Martin is an attorney with Wallace & Associates where he has served as president since 2006. His principal areas of practice are civil and criminal litigation, wills, trusts and estates, and business formation. Martin is a former Democratic legislator who served in the Arkansas House of Representatives from 2003 to 2007 representing North Little Rock and Sherwood and was the House Majority Leader in the 85th General Assembly. He was a Democratic candidate for Arkansas governor in 2022.
Of the 351 filings shown by the Secretary of State’s office, 133 are Republican, 97 are Democrat, and 118 are non-partisan judicial candidates.
Republican Party of Arkansas Chairman Joseph Wood said the party was able to recruit “quality” candidates for the 2024 election cycle.
“It isn’t just about the number of candidates that have filed with the Republican Party of Arkansas, though we dominate that conversation, too. We’re proud of the quality of the candidates that have filed with us in the past week. We are excited about our state and federal candidates, but we are also proud of the hundreds of Justices of the Peace, Constables, and other partisan municipal officeholders that our county committees have worked to register,” Wood said in a statement.
Grant Tennille, chairman of the Democratic Party of Arkansas, said party candidates include retired military officers, public school teachers, students, farmers, and lawyers.
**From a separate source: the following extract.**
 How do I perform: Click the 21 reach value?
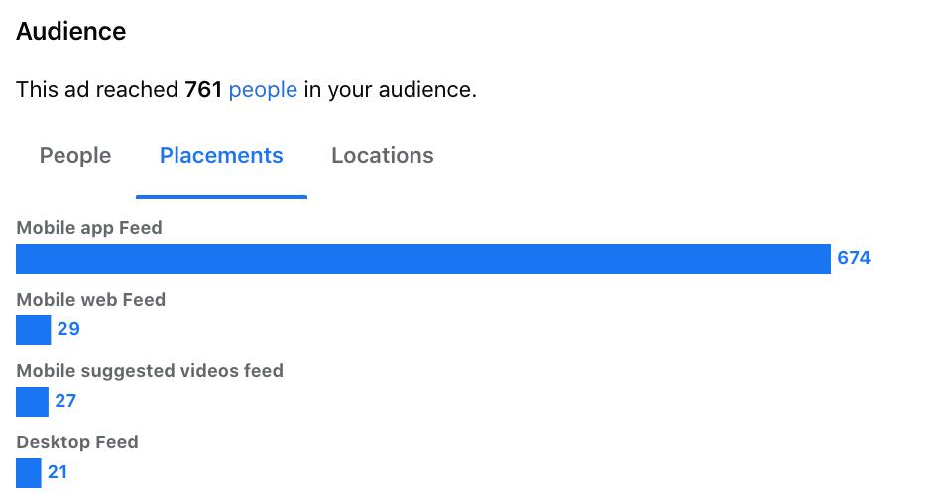(58, 472)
“Of course, I need to offer one final thank you,” Tennille noted in a statement. “I need to thank Governor Sarah Sanders and her staff. To quote the farmer we spoke to in Searcy County earlier this month, ‘Governor Sanders has done more to help the Democratic Party than anything we’ve seen in years.’ Put simply, the conduct and political arrogance of the supermajority party in this state have led to a stronger position for the Democratic Party and the results speak for themselves.”